Nottinghamshire · East Midlands
Average rent in Nottingham (2026)
A big student population and a compact core mean strong demand for city flats, and the council runs selective licensing across much of the private rented sector.
That is £255 per week, based on 100 live listings. Most rents fall between £731 and £1,452 per month; the median is £997.
How much is rent in Nottingham?
In the current sample, one-bedroom homes average £676, two-bedroom homes average £878, three-bedroom homes average £1,090 and homes with four or more bedrooms average £2,019 per month. Sizes with fewer than three live listings are left out rather than shown on thin evidence, so the table below only quotes figures the sample can support.
| Home size | Average rent | Listing range | Listings |
|---|---|---|---|
| 1 bedroom | £676 pcm | £498 to £802 | 10 |
| 2 bedrooms | £878 pcm | £693 to £1,096 | 30 |
| 3 bedrooms | £1,090 pcm | £693 to £1,452 | 47 |
| 4+ bedrooms | £2,019 pcm | £997 to £3,501 | 13 |
Rent prices in Nottingham: the spread
Flats currently average £793 per month across 25 listings, while houses average £1,210 across 75. Flats make up 25% of the sample.

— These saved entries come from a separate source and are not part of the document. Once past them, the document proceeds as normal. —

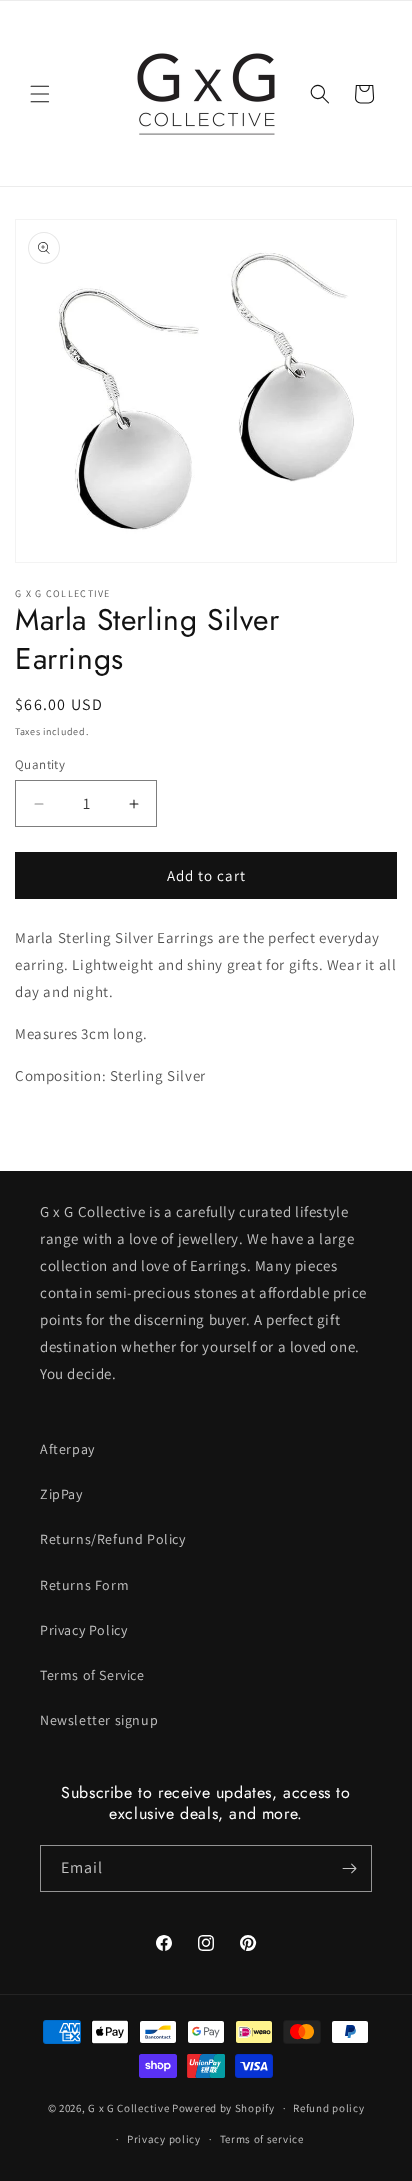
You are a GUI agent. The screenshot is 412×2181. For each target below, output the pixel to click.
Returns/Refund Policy (113, 1539)
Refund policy (328, 2108)
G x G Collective (128, 2108)
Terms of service (262, 2139)
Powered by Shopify (223, 2108)
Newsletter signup (99, 1720)
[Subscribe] (349, 1868)
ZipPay (61, 1494)
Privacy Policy (83, 1630)
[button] (40, 94)
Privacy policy (164, 2139)
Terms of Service (92, 1675)
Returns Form (84, 1585)
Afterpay (67, 1449)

The cheapest tenth of listings sit below £731 per month and the dearest tenth above £1,452. The single cheapest live listing is £498 and the dearest £3,501, which is why the average is a starting point for judging your own rent, not a verdict on it.
The five-year backdrop
House prices in NG1, the postcode district at the heart of Nottingham, have fallen 14.9% over the five years to Jul 2026. Property values move rents indirectly: sustained rises tend to feed landlord expectations at the next rent review, while flat or falling values often foreshadow softer asking rents. Treat this as backdrop, not as proof for or against any individual increase.
| Year | Average value | Annual change |
|---|---|---|
| Jul 2021 | £204,429 | +39.9% |
| Jul 2022 | £186,687 | -8.7% |
| Jul 2023 | £189,125 | +1.3% |
| Jul 2024 | £197,221 | +4.3% |
| Jul 2025 | £177,206 | -10.1% |
| Jul 2026 | £174,052 | -1.8% |
Is your rent increase fair?
Averages for Nottingham are the backdrop; your case turns on your own postcode and your own notice. Check the proposed figure against live market data for your street, then test the notice itself against the legal rules. Both checks are free.
Nottingham rent FAQs
What is the average rent in Nottingham?
The average asking rent in Nottingham is £1,106 per month (£255 per week), based on 100 live listings gathered from Rightmove, Zoopla and OnTheMarket. Most listings fall between £731 and £1,452 per month. These are advertised rents, so what tenants actually agree to pay is often a little lower.
How much is rent for a one-bedroom home in Nottingham?
Live listings for one-bedroom homes in Nottingham currently average £676 per month, ranging from £498 to £802 across 10 listings. Condition, exact location and what is included in the rent (parking, bills, appliances) all move an individual home above or below that figure.
Where does the rent data for Nottingham come from?
Figures are asking rents for live lettings listings, gathered by PropertyData from Rightmove, Zoopla and OnTheMarket and refreshed on this page at most every 24 hours. Averages are recalculated from the individual listings each time, and the sample size is always shown so you can judge how much weight to put on the numbers.
Can my landlord charge more than the average rent in Nottingham?
A landlord can advertise a new tenancy at any figure. Mid-tenancy is different: since 1 May 2026, rent on an assured periodic tenancy in England can only rise through a Section 13 notice on Form 4A, at most once a year, with at least two months' notice. The legal ceiling is the open-market rent, which is what similar homes in Nottingham actually let for. If the proposed figure is above that, you can challenge it at the First-tier Tribunal for £47, and the tribunal cannot set a rent higher than the figure your landlord proposed.
How do I challenge a rent increase in Nottingham?
Start by checking the notice itself: RentSOS tests it against the legal rules for free in about two minutes, and compares the proposed figure with live market data for your postcode rather than the Nottingham average alone. If the notice is invalid you are not required to pay the new rent. If it is valid but above market, you can apply to the First-tier Tribunal on Form MR1 before the increase date, and keep paying your current rent in full while the challenge runs.
Average rent in nearby towns
About these figures
Figures on this page are asking rents for live lettings listings, gathered by PropertyData from Rightmove, Zoopla and OnTheMarket, sampled around the town centre. The page refreshes at most every 24 hours, averages are recalculated from the individual listings each time, and the same property advertised on more than one portal may be counted more than once. Asking rents are the start of a negotiation, not proof of what tenants actually pay.